> Given exercise: Update the material from the line containing "Tap the Logout button" down to the line containing "coord(1734,845)" by replacing "magnifier" with "magnifying glass". Give back only those lines, with everything else left as it is.
= = = =
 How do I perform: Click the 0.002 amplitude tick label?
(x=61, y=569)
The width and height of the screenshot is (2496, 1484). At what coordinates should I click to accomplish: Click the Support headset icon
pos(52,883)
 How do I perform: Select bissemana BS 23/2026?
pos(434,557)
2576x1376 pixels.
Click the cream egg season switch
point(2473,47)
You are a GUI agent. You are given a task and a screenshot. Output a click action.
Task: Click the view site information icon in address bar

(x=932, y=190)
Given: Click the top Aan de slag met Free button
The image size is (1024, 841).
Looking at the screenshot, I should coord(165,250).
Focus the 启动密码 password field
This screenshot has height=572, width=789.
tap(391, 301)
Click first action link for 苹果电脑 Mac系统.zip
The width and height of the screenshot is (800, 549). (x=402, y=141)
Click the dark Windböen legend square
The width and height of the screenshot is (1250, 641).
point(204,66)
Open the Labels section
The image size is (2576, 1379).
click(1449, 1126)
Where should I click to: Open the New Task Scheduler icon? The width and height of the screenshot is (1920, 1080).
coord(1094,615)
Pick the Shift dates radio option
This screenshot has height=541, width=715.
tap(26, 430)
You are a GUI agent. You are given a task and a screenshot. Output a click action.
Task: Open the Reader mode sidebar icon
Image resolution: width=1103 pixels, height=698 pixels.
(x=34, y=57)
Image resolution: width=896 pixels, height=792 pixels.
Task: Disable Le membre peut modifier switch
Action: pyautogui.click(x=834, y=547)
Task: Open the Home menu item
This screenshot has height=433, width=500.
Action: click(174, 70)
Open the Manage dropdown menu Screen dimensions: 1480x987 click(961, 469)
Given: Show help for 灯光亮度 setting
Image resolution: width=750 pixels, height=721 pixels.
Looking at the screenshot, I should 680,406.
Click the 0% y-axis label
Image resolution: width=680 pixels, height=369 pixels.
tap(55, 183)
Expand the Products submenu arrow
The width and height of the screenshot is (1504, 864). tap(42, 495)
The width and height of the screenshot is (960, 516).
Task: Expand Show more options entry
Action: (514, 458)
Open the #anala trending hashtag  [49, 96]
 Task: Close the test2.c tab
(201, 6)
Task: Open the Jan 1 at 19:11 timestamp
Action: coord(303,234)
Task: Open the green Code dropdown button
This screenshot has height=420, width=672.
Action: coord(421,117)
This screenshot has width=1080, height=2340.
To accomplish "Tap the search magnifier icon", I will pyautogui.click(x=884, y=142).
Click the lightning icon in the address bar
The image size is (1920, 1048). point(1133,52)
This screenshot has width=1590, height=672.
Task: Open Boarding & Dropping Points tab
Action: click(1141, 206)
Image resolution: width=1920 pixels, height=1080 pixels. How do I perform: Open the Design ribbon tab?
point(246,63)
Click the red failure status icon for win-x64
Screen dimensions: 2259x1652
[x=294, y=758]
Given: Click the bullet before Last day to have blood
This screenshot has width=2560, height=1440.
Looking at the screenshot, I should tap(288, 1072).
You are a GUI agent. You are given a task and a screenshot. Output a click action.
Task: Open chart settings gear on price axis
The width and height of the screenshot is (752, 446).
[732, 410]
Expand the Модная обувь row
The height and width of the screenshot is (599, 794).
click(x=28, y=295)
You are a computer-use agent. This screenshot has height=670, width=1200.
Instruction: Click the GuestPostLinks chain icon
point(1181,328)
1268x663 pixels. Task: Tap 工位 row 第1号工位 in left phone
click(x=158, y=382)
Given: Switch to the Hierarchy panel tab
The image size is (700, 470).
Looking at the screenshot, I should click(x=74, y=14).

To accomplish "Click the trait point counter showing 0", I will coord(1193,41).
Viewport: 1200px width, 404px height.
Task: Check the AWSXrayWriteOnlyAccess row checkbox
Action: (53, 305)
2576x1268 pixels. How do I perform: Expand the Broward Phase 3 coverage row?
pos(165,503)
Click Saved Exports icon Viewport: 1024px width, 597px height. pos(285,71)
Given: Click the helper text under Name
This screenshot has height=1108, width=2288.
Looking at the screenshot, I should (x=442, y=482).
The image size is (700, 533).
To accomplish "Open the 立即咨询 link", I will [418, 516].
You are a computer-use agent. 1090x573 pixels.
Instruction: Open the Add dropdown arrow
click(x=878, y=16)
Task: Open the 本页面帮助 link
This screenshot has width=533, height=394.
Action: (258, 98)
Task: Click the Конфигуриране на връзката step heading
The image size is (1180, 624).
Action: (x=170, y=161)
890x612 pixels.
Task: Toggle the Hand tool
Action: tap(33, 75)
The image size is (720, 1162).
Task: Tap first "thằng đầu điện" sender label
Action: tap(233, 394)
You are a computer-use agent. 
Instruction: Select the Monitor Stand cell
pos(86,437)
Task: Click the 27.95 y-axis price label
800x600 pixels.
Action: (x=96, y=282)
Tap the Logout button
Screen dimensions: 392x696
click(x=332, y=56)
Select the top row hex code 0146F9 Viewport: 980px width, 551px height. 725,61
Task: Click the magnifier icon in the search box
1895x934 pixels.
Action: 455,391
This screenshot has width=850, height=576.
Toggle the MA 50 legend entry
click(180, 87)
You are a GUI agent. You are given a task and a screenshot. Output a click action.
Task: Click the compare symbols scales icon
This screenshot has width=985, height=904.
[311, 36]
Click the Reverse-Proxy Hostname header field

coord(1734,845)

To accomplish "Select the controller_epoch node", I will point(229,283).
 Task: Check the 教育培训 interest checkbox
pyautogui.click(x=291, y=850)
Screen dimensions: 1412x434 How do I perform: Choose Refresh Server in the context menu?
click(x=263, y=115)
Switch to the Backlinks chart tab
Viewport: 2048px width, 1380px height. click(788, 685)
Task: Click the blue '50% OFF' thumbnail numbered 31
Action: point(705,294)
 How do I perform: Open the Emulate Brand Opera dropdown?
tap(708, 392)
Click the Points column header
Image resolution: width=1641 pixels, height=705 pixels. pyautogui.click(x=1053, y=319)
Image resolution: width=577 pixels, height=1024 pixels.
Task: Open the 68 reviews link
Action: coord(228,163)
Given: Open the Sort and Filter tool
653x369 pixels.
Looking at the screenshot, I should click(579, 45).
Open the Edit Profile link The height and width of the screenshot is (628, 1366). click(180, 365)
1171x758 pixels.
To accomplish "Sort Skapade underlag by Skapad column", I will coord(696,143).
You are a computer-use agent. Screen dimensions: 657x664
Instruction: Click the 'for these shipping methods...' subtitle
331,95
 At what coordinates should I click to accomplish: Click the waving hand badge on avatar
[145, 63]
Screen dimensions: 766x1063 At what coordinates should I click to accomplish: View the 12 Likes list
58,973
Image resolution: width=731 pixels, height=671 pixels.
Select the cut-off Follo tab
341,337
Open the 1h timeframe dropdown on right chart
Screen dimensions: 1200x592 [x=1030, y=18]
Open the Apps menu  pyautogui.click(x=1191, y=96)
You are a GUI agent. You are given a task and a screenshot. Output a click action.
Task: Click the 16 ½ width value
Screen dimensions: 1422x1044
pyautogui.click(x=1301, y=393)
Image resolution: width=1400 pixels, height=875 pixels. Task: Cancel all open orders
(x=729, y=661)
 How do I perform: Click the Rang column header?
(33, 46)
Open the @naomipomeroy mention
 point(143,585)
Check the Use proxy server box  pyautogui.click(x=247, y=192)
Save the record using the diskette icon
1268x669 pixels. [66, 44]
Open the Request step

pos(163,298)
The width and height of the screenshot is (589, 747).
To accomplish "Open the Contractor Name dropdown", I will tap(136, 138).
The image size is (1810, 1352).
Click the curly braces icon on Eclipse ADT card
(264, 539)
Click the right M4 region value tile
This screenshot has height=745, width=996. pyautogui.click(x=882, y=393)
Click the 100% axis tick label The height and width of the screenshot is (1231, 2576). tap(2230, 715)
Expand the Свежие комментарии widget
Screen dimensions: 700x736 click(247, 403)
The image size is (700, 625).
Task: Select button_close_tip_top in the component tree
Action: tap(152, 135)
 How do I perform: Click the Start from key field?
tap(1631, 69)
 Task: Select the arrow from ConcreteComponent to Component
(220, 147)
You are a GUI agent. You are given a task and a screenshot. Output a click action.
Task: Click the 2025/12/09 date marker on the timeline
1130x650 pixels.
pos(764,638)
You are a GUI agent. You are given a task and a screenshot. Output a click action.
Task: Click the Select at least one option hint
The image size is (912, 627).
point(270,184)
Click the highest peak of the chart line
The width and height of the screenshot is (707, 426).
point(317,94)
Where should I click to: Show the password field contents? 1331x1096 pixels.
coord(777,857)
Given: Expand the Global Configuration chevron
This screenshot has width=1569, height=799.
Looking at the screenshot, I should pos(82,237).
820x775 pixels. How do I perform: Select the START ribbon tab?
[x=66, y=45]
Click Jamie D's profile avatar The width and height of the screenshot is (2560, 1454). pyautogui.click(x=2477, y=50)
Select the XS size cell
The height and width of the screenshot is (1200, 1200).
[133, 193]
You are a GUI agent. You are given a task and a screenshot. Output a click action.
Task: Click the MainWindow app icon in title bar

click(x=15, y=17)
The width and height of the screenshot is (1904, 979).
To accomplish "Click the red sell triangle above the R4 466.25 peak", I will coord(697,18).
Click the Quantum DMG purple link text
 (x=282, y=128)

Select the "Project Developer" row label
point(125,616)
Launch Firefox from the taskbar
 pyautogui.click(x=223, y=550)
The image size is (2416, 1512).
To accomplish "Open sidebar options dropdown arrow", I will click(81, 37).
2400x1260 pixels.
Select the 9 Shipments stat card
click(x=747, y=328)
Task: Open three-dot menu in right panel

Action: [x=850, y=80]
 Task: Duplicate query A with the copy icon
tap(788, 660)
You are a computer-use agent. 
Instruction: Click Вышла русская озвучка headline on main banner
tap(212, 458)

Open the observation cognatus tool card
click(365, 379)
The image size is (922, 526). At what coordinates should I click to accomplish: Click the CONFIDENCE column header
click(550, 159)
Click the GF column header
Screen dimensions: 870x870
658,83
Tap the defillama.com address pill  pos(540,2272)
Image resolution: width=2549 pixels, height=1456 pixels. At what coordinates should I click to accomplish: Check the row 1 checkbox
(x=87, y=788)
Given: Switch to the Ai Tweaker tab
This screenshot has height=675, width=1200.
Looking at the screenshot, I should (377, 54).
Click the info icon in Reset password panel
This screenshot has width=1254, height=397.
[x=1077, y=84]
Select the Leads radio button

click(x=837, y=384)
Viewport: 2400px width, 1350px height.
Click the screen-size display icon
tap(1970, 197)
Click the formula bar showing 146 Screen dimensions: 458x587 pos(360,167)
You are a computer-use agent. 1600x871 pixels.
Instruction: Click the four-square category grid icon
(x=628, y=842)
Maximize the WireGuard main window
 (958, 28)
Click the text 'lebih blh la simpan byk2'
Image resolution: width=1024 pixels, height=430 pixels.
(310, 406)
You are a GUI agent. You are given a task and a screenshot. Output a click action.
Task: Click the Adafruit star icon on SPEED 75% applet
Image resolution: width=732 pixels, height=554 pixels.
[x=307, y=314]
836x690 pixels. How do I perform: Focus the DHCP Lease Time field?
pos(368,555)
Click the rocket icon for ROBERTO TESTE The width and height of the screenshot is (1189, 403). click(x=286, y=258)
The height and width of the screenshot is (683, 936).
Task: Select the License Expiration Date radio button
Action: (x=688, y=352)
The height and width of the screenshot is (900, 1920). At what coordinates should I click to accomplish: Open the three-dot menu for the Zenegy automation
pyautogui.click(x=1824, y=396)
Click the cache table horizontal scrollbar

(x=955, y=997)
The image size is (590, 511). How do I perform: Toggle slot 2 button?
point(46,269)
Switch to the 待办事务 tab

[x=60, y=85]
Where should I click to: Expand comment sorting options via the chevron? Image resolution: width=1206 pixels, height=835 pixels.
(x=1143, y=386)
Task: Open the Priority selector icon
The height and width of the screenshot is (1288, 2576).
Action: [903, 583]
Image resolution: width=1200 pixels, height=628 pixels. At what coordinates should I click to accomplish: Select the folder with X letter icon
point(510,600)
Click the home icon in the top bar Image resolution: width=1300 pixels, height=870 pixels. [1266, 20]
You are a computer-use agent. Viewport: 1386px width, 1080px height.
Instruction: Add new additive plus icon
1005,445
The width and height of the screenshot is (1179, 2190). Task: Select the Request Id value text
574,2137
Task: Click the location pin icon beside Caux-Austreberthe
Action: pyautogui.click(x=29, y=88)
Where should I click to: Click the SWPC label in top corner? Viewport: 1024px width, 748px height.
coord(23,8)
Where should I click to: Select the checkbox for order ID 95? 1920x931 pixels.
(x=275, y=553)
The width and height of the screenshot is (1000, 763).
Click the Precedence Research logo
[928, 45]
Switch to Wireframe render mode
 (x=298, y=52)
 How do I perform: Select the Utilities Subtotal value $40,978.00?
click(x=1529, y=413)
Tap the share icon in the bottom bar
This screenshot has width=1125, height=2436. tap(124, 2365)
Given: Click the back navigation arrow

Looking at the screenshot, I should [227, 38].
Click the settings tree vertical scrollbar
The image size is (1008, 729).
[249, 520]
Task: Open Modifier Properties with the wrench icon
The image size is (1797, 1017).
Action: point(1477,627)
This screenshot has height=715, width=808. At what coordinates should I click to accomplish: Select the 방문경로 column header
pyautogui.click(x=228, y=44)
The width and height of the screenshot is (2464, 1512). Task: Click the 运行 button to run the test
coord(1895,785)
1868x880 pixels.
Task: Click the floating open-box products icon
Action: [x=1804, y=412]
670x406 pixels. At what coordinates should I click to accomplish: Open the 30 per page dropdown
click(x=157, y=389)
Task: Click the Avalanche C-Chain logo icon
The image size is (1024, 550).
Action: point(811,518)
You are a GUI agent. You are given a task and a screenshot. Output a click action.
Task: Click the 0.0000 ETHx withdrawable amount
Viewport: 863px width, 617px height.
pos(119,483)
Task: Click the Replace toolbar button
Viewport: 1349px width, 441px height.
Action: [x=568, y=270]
= = = =
> The completed task:
Tap the Logout button
Screen dimensions: 392x696
click(x=332, y=56)
Select the top row hex code 0146F9 Viewport: 980px width, 551px height. 725,61
Task: Click the magnifying glass icon in the search box
1895x934 pixels.
Action: 455,391
This screenshot has width=850, height=576.
Toggle the MA 50 legend entry
click(180, 87)
You are a GUI agent. You are given a task and a screenshot. Output a click action.
Task: Click the compare symbols scales icon
This screenshot has width=985, height=904.
[311, 36]
Click the Reverse-Proxy Hostname header field

coord(1734,845)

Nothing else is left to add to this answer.